A Roger le centelleaban los ojos.
—¿Ingenioso? Sí, pero por su simplicidad. ¡Oh!, eso es lo que pasó, seguro. Hay muchas cosas que lo demuestran, si te paras a pensarlo. El modo en que está escrito justo en la parte superior del papel. No es natural. Debería estar en el centro, con la firma a unos dos tercios por debajo. ¿Y por qué no lo está? Porque la firma estaba ya en el centro y el tipo tuvo que escribir por encima.
—Creo que estás en lo cierto —dijo Alec despacio.
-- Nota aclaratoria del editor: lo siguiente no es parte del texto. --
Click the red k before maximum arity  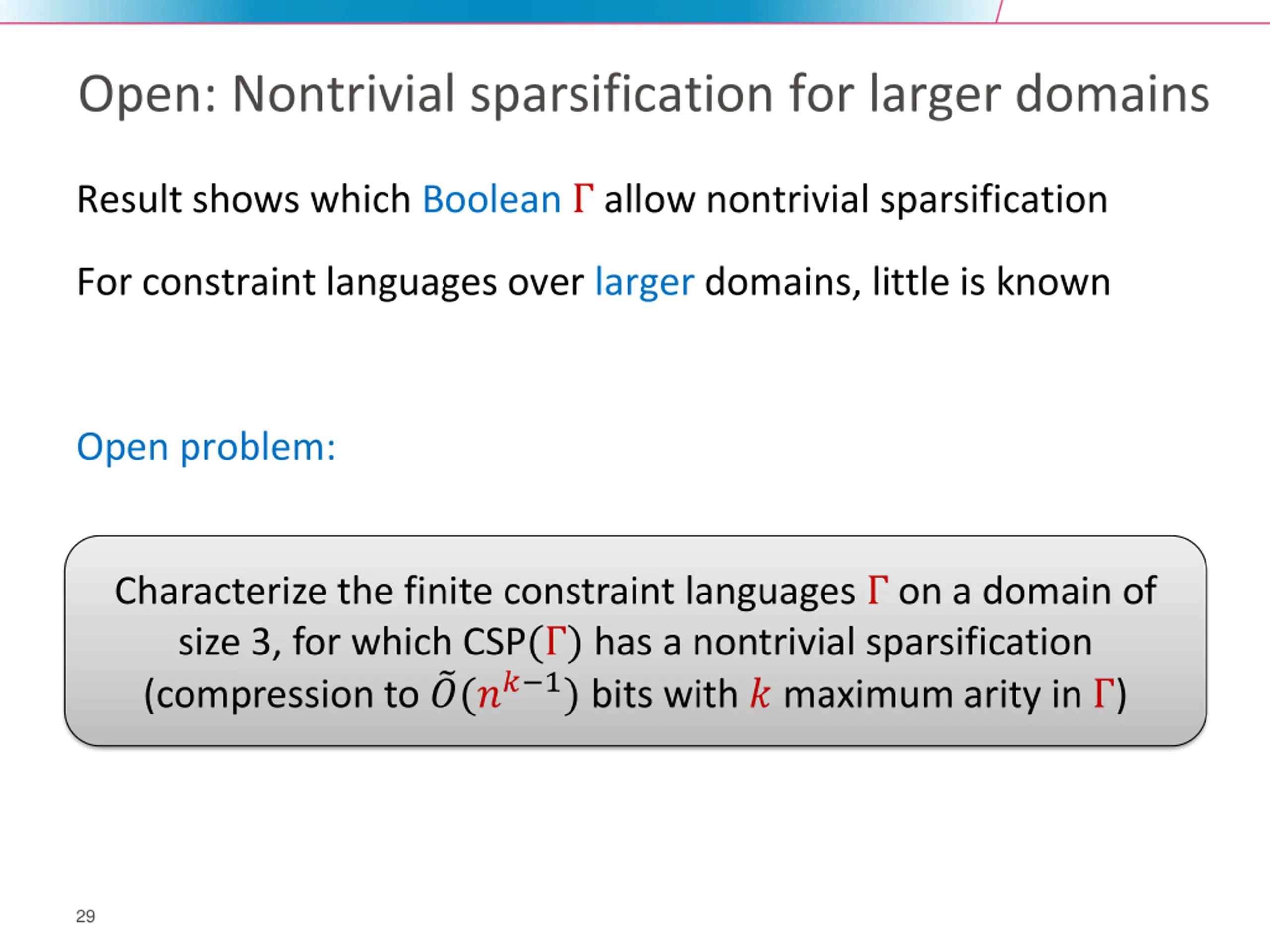[x=760, y=694]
—Vamos, no seas tan refunfuñón. ¡Claro que lo estoy! De hecho, las marcas en el papel secante me sugirieron la idea en cuanto las vi. Llevaba un tiempo tratando de explicarme lo de la confesión. Pero cuando encontré la segunda hoja de papel en la papelera, lo vi tan claro como el agua. Por cierto, que cometió un error al no revisar todo el contenido de la papelera.
—Sí —coincidió muy serio Alec—. Si el inspector lo hubiese encontrado. Le habría dado mucho que pensar.
—Tal vez sí y tal vez no. Por supuesto, desde el punto de vista del inspector, no hay nada que justifique imaginar otra cosa que no sea el suicidio; salvo la ausencia de motivo, claro, y eso, después de todo, carece de importancia. En su caso, no ha habido nada que haya despertado más o menos por casualidad sus sospechas, como nos ha ocurrido a nosotros.
—Cierto, hemos tenido suerte —observó Alec, probablemente en su función de freno.
—Sin duda, aunque tampoco hemos pasado ningún detalle por alto —dijo complacido Roger—. De hecho, creo que lo hemos hecho muy bien hasta ahora —añadió ingenuamente—. No creo que hubiésemos podido hacerlo mejor, ¿no te parece?
—No, que me aspen si opino lo contrario —respondió con decisión Alec.
—Pero aún falta una cosa por hacer para ponerle el broche de oro.
—¡Oh! ¿Cuál?
—Encontrar al asesino —replicó con calma Roger.